Sono salito questa mattina, un poco in ritardo, all’appuntamento con il consueto zampillo fotonico che si staglia da sopra le basse colline e la nostra stella, perché di stella si tratta, era già fuori in splendida abbagliante massa coronale. Ho messo il dito indice davanti a me, come avevo già indicato nel post precedente, dando un benedetto addio alla massa coronale, quando a tempo zero, i cerchi concentrici hanno invaso tutto lo spazio nero del dito riversandomisi addosso. Inizio sempre con il sole di sinistra, perché il sole di destra a causa del mio occhio, arriva in ritardo ad esprimersi correttamente, a meno che non lo tratti preventivamente con gli woho e/o con il fantastico collirio da cucina di cui ho già dato la formula in altro post.
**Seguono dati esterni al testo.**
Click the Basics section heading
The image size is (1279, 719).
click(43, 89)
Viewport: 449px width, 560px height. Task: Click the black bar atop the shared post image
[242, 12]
In questo periodo dell’anno, mi rendo oltremodo conto di quanto non possa fare energeticamente a meno di nulla. L’energia della SCCR, per la batteria del mio povero BOSN“BodyStructural NeuroOrganic”, corpo strutturale neuroorganico, è insostituibile e non sono sostituibili neppure le altre stazioni di rifornimento. Questa notte avevo già effettuato la ricarica alla grotta, che rappresenta un tipo di energia che deriva dal pianeta: tutta roba con cui siamo stati composti ed evoluti come organismi.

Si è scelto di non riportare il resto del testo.